I'm grateful to have found this network. I've spent many hours over reading your posts and replies, and learning from you all. Thank you.

I'm 59 years old. Both my father and brother were diagnosed with PCa in their late 50s. I did a genome test for my family some years ago and learned I carry the ATM gene.

I've been getting PSA tests since turning 40. Since 2017, my scores have been gradually increasing from 2.3 ng/ml to 3.3 to 3.6 ng/ml in 2023. A 4K score of 5.1 was logged in late June with a total PSA of 3.41, free PSA of 0.87 and 26% free PSA.

In late July, following the advice of my Urologist, I got an MRI of my prostrate w/wo IV contrast.
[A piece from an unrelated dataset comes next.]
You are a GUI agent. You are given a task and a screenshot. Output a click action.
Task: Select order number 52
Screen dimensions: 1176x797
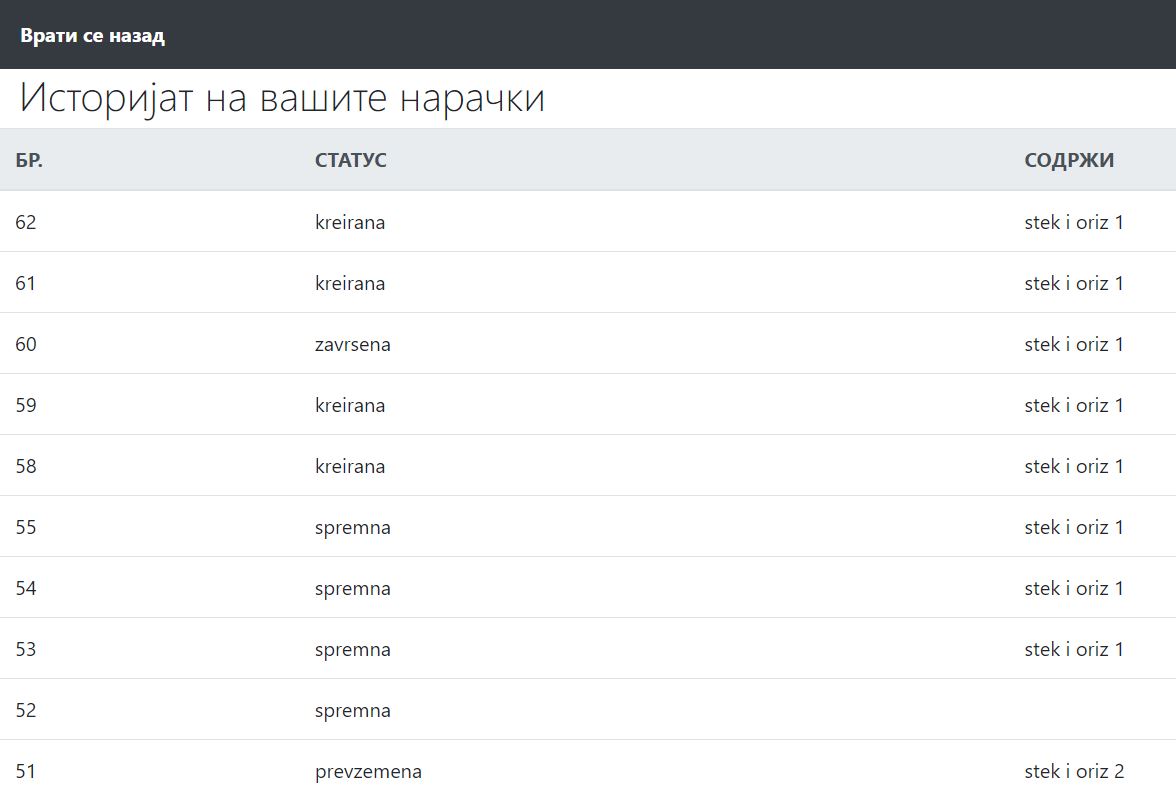point(26,710)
Two PI-RADs 3 lesions were identified. Here are the specifics:

Lesion 1.

A 2.3 x 2.1 x 0.8 cm area of ill-defined T2 hypointensity posteromedial and posterolateral right peripheral zone mid gland and apex.

T2 appearance: Diffuse mild hypointensity.

Diffusion-Weighted Imaging: Focal hypointense on ADC and/or focal hyperintense on DWI.

Enhancement: Negative.

Prostate margin: No involvement.

Diffusion abnormality meets PI-RADS 3.

Region of interest created for biopsy and/or follow-up.

Lesion 2.

A 2.1 x 1.8 x 0.6 cm area of ill-defined T2 hypointensity posteromedial and posterolateral left peripheral zone mid gland and apex.

T2 appearance: Diffuse mild hypointensity.

Diffusion-Weighted Imaging: Focal hypointense on ADC and/or focal hyperintense on DWI.

Enhancement: Negative.

Prostate margin: No involvement.

Diffusion abnormality meets PI-RADS 3.

Region of interest created for biopsy and/or follow-up.

TRANSITIONAL ZONE: No suspicious focal finding in the transitional zone. Mild stromal and glandular BPH.

No seminal vesicle invasion.

No pelvic lymphadenopathy.

No lesions in the visualized bones.

PROSTATE GLAND VOLUME: 45 cc

These results triggered a prostate biopsy. I got that done last week. I discuss the results with my Urologist tomorrow. Lots of details here but here is a synopsis: 14 cores, several targeted specifically at the lesions. All that threw up red flags -- there were 8 of them -- were Grade Group 1 (Gleason grade 3+3, score 6). Percent tissue involvement included two at less than 5%, two at 10%, one in the 20 percentile, 1 in at 30% and two that scored 40%. Multifocal perineural invasion is present.

I've learned that I do not need to decide right away. I've also learned that it may be advisable to request a second opinion on the biopsy results (I've been pondering the advice of sending it to John Hopkins). On biopsy day, I brought up Decipher and my Urologist seemed amenable to it, pending results.

I live near the Mayo Clinic in Rochester, MN, although I am not currently a patient, so ruminating on that.

I wonder how accurate my biopsy results are, wondering if my 3+3s are really 3+4s, or something other in either direction. I've read posts about post surgical upgrades.

I'm anxious about all that ATM stuff, and how those of us with this rare gene type are more susceptible to aggressive PCa. I should note here that my living brother had Gleasons in the 9s and has had aggressive treatment -- the battery of prostectomy, radiation, ADT, etc. My deceased father did not die of PCa (and was a regular Lupron receiver).

I'm inclined to want to act while a window exists to take action (someone said, while the cows are still in the barn...I relate to that). I'm also in tune with the studies about over treatment of PCa, and how the Grade Group 1 patients are especially called out. I can relate to how many just want to get past the diagnosis.

I want to hear first what my Urologist has to say, so I plan to very actively listen. I've been satisfied with his care to date. I'm inclined to do one year (or less if the case may be) of AS, thinking that'd be keeping the PSA checks every six months, getting the Decipher test, requesting a second read of my biopsy results, getting another scan and then set of biopsies at the 9 month mark.

It is open enrollment, so I've been contemplating a move that makes Mayo in Rochester more accessible but on the fence on this.

Any thoughts you might have I very much welcome. Thank you for your consideration.